Prolongez le texte sur les habitats sous-marins du projet DEEP en reprenant juste après sa dernière phrase.

==== Texte du document ====

L’ambition est grande, presque utopique : installer des structures habitables au fond des mers pour former des bases d’exploration scientifique, d’entraînement ou même, à plus long terme, de colonisation. Et si cette idée, qui semble tout droit sortie d’un roman de Jules Verne, était en réalité une piste crédible pour l’avenir de l’humanité ?

Habiter les océans : une utopie technologique ?

Le projet DEEP repose sur un constat simple : nous connaissons mieux la surface de Mars que les abysses de nos propres océans. Pourtant, les mers couvrent plus de 70 % de la surface terrestre et abritent une biodiversité phénoménale, dont une grande partie reste encore inexplorée. Plutôt que de regarder uniquement vers les étoiles, pourquoi ne pas explorer les profondeurs que nous avons sous les pieds ?

Pour cela, DEEP développe des habitats sous-marins imprimés en 3D grâce à une technologie appelée « fabrication additive par arc électrique ». Ces structures métalliques, à la fois robustes et légères, sont conçues pour résister à la pression intense des profondeurs. Le premier prototype, baptisé Vanguard, sera opérationnel dès cette année. Ce module compact de 28 m² pourra accueillir trois plongeurs à une centaine de mètres de profondeur pour des missions de courte durée.


Mais les ambitions de DEEP vont bien au-delà. Les unités suivantes, appelées Sentinelles, seront conçues pour des séjours de 28 jours jusqu’à 200 mètres de profondeur. Ces habitats de nouvelle génération disposeront de chambres, d’un laboratoire, d’une cuisine et même de toilettes avec chasse d’eau. En somme, les prémices d’une vie semi-permanente dans l’environnement sous-marin.

D’ici 2050, nous pourrions même assister à la naissance du premier bébé sous l’eau, selon l’entreprise – symbole indéniable du retour de l’humanité à ses origines océaniques.

==== Entrées de données ====

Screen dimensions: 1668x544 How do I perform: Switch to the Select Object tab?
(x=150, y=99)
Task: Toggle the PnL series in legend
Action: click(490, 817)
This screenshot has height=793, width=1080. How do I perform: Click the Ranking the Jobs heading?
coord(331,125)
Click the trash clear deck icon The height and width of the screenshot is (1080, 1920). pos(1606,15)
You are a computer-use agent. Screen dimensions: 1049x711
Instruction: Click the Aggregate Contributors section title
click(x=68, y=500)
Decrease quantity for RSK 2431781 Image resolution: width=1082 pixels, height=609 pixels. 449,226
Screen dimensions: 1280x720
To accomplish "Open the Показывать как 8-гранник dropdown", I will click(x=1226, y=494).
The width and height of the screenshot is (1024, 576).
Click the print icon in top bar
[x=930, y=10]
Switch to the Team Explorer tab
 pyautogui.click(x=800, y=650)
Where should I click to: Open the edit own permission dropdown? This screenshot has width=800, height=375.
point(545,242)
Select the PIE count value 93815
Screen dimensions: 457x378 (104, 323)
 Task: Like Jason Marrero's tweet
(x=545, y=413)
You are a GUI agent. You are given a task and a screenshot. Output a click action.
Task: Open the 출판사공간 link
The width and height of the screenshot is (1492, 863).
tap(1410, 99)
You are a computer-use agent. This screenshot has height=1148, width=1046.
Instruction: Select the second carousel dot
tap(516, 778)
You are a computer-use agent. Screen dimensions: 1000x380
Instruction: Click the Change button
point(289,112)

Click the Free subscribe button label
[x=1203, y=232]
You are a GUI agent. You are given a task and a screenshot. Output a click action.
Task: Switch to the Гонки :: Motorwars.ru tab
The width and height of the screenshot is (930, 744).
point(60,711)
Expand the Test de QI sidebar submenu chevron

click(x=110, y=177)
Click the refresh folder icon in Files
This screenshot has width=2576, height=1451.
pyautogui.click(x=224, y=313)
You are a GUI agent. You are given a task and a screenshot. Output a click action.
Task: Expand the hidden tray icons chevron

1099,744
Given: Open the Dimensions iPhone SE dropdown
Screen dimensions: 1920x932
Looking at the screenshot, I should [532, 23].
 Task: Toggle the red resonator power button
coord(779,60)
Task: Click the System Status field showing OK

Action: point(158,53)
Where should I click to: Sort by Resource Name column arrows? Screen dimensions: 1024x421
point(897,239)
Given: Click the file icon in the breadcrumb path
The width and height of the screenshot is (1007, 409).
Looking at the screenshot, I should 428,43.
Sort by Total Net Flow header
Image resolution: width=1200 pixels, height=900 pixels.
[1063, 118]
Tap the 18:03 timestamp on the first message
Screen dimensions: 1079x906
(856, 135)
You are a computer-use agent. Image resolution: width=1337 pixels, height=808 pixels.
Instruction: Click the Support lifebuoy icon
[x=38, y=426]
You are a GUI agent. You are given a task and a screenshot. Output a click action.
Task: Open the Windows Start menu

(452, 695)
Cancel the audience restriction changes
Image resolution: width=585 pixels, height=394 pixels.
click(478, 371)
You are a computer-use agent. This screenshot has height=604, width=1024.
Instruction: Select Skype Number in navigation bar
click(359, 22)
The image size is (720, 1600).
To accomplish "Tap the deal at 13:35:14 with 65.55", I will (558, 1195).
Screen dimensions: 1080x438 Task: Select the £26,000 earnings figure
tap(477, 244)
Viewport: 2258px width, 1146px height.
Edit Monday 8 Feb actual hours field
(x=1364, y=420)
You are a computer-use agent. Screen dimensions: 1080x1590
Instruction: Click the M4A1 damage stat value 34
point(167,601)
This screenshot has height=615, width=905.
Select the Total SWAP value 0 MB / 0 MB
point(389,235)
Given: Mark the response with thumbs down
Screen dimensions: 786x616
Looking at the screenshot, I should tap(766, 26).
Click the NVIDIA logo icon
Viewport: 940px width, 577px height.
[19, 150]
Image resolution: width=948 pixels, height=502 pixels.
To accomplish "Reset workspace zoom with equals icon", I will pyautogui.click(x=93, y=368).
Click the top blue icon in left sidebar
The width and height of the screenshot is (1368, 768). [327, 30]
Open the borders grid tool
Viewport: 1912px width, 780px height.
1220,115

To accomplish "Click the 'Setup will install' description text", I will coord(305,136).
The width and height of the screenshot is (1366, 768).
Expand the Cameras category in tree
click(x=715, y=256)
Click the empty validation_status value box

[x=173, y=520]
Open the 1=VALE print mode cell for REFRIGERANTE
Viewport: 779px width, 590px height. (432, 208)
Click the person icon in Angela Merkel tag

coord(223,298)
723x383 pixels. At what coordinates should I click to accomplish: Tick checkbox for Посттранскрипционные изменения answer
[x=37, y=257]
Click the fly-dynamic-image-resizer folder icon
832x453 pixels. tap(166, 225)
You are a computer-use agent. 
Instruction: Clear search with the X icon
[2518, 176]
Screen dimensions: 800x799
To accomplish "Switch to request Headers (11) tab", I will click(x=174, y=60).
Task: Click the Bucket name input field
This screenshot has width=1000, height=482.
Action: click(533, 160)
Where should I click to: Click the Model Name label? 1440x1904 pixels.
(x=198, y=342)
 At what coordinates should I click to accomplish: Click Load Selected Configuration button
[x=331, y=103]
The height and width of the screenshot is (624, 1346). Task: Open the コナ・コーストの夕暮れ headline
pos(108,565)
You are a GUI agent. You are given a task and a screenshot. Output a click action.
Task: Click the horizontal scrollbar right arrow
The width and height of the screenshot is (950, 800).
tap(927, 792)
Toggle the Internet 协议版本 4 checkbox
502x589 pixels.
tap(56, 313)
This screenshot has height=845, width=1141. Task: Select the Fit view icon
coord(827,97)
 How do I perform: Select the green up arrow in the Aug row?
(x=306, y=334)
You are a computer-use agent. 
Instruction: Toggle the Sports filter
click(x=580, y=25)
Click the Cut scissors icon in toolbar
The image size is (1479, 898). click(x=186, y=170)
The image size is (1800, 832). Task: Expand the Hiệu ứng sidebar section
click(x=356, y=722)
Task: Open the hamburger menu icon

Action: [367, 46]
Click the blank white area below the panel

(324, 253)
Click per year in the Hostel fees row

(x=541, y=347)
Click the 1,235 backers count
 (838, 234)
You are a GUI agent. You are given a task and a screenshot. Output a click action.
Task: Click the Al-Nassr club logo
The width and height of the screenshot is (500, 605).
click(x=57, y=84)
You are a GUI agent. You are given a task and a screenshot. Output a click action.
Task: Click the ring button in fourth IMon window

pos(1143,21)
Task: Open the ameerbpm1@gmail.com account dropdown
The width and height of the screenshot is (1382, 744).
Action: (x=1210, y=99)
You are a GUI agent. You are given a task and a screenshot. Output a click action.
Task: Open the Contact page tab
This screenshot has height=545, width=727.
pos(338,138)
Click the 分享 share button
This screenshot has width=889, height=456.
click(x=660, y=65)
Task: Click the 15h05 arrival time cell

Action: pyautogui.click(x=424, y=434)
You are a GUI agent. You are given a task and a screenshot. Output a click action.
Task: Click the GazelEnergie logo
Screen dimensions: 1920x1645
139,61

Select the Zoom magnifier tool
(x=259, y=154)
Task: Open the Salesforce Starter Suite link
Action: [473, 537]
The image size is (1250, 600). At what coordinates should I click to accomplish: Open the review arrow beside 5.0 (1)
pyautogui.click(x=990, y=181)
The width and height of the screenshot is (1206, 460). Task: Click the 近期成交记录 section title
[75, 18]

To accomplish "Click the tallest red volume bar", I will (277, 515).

====

## [Production attendue]
DDEP VIVRE SOUS L'EAU
Les espaces d’habitation à l’intérieur de l’habitat Sentinel devraient être suffisamment confortables pour permettre des conditions de vie sous-marine à long terme. Crédits : DEEP

Le corps humain est-il prêt pour cette vie en immersion ?

Vivre sous l’eau n’est pas anodin, même à des profondeurs relativement faibles. Le corps humain, conçu pour évoluer à la pression atmosphérique, réagit différemment lorsqu’il est exposé à la pression accrue des profondeurs. Dès les années 1960, des projets comme Sealab ou Conshelf avaient tenté l’expérience, mais toujours de manière temporaire. La véritable question est : peut-on vivre durablement sous la mer sans altérer notre santé ?


En 2023, le chercheur Joseph Dituri, surnommé « Dr Deep Sea », a tenté l’expérience ultime : il a passé 100 jours dans un habitat sous-marin en Floride, battant un record mondial. Ses paramètres physiologiques ont été suivis en continu : il a constaté une amélioration du sommeil paradoxal, une baisse du cholestérol, mais aussi une forte myopie temporaire et une perte de densité corporelle. Plus marquant encore : l’absence totale de lumière naturelle a fortement affecté son moral. « Je suis une créature du soleil », a-t-il confié à la sortie, expliquant qu’il avait demandé à ses proches de lui envoyer des photos du soleil pendant son séjour.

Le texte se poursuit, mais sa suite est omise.